Ms. McGinnis: It's a priority. One side is recruiting. The cost is getting higher and the market is competitive. We will not abandon branch-by-branch recruiting or recruiting advisers one by one. That's important. But broker-dealer consolidation is happening; in the changing regulatory environment, it's becoming more costly to run a B-D. We will have an acquisition strategy. It won't involve a bunch more Woodbury-type acquisitions, but we will have an acquisition strategy and map it out in the first quarter. We are seeing other deals and scratching our heads [at the prices]. I don't envision throwing wild numbers around to acquire smaller broker-dealers.
InvestmentNews: Mr. Roth is one of the most highly respected executives in the industry. What is it like to take over for someone of his stature?
Ms. McGinnis: Larry was a mentor. He pushed me and opened doors, too. I owe a lot of my success to Larry. I had the opportunity to be on the senior-leadership team at Advisor Group and work closely with him, and we collaborated closely on the Advisor Group's women's initiative. I appreciate everything he's done for me.
But we are different leaders. I want to put focus on our employees, not just the advisers. I want to make sure their voices are heard and make sure our broker-dealers are the best places to work in the industry. We've always been adviser-focused, but we also want to focus on the 800 staff of the B-Ds. Right now, it's an opportunity to reconnect with the staff at those four firms. They are our future leaders and the first line to the adviser force. It's important for senior management not to be disconnected from the advisers, and also stay focused on the employees.

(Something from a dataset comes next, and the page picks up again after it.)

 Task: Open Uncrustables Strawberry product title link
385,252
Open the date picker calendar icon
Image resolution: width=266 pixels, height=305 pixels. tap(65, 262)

InvestmentNews: Will we see more women in the industry as leaders and financial advisers?
Ms. McGinnis: Advisor Group is 15% women. We launched our women's initiative in 2013. That was about taking care of the 15%, but it's also about helping 85% of our advisers who are men. We don't only need to hire more female FAs — men need the skills and tools to hang on to female clients, particularly when they become widows.
It's an aspirational goal to have a 50-50 male-to-female ratio of advisers. I started in the business 20 years ago, and it was a Type A personality, salesperson culture. It's a relationship business [now], not just a sales position, but barriers to entry are still steep [for women]. Being a financial adviser is not like being a real estate agent, where you can work as much as you want.
InvestmentNews: What are your plans for consolidation of services across the four broker-dealers?
Ms. McGinnis: The integration is 80% to 90% complete, and most of that was accomplished last year. [Ex-Woodbury CEO] Pat McEvoy and Larry did an amazing job with Woodbury.
As we move forward, people are asking whether we will consolidate the four brands. No. Each will continue as an independent broker-dealer. The culture of each is strong, and it's important to the advisers.
The annual meetings in 2012 and 2013 were held under one roof and received really well. But people like the commonality of a smaller broker-dealer. We got back comments that it was difficult to “find our own people.” We will continue to tweak things along the way and have portions of the program that are broker-dealer-specific.
InvestmentNews: An increasing number of compliance professionals and lawyers are in top positions at broker-dealers and around the industry. Why do you think that's happening, and what does that mean for a firm?
Ms. McGinnis: Compliance people can make great business leaders. That's not to say sales leaders should not be at the top of the heap. It's just a more diverse population. It's exciting to see lawyers and comparable professionals rise to the top of an organization. My first job in the industry was at a branch cold-calling.
My first taste of the industry was from an adviser's perspective. I've worked in training, supervision, branch management and most recently in compliance. The most important thing is to be well-rounded. I'm not certain if you were in compliance or legal your entire career that would make a great CEO. I'm not sure we had a compliance department 20 years ago. It was something called client relations. We've come a long way.